Here's what really, really works: Smith sets the scene so well that this world comes to life in vibrant color. The fact that there are some people with psychic abilities doing spy work in this world is as commonplace as bread lines. She mixes real historical events with this new storyline, calling in guest stars like Khrushchev and Gagarin and letting them walk around with her characters. The enemy here is, of course, the Americans and Smith really has us convinced that they might just be worse than the regime that is currently in charge of the Soviet Union. Brilliant.

I don't want to give anything away, but Yulia is one of THE strongest female characters I have read in a long time. Not once does a man jump in and save her. Her dedication is to her family (her mother and brother) FIRST, then to her own security. Her survival skills are high, and she is smart. Not just book smart, but smart.

What dragged for me: the love triangle. I get it. I really do, but it wore on me a little. Such a little thing, really, but I'm starting to think publishers will not publish a YA manuscript unless the author jams one in somewhere, and really with everything Yulia had going on- she really needed to deal with that too?

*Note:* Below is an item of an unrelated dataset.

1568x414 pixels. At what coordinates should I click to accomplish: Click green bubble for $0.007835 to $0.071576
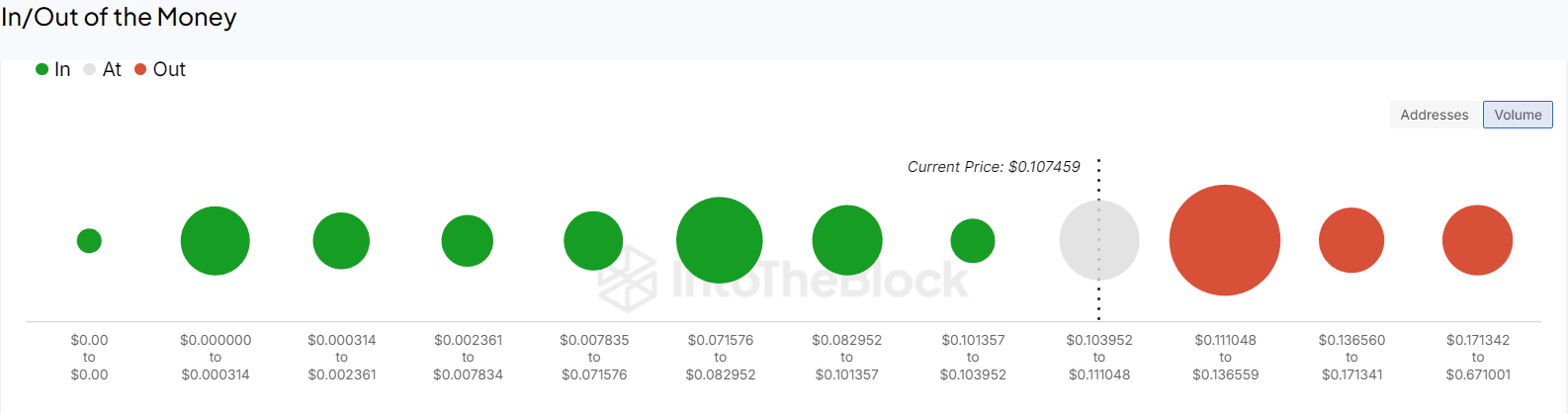point(593,240)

Back to the good: Smith realizes her readers are smart too. She doesn't spend a lot of time reexplaining things, or beating us over the head with messages. She drops hints (where DID Yulia's missing sweater go?), and allows us to pull it together on our own. I think anyone who picks up a book about the Cold War and psychic spies is unlikely to be the type to have a need for simplistic explanations or long descriptions of what everyone is wearing to the ball anyway, but it was to feel the respect come through the storytelling.